▸ **Task**: The listing below contains a span that opens with the line containing "You are a GUI" and closes with the line containing "Collapse the Stereo Module section". Return that span exactly.

▸ **Data records**:
BEGIN
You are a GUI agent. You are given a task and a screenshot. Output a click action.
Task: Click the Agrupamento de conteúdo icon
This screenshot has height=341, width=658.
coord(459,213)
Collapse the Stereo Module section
END
BEGIN
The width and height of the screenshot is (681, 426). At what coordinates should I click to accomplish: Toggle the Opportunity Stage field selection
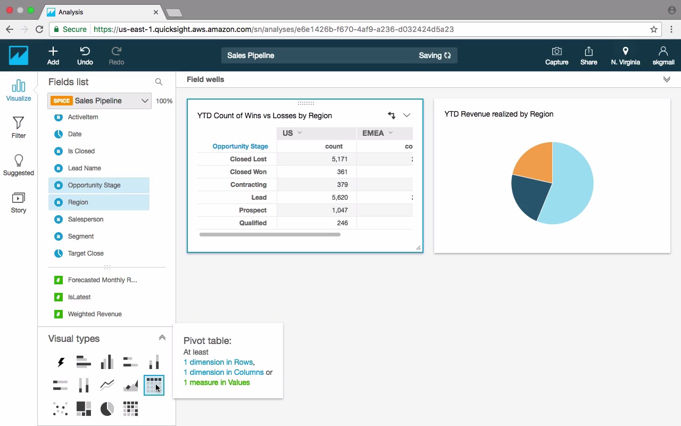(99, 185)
END
▸ **Task result**:
You are a GUI agent. You are given a task and a screenshot. Output a click action.
Task: Click the Agrupamento de conteúdo icon
This screenshot has height=341, width=658.
coord(459,213)
Collapse the Stereo Module section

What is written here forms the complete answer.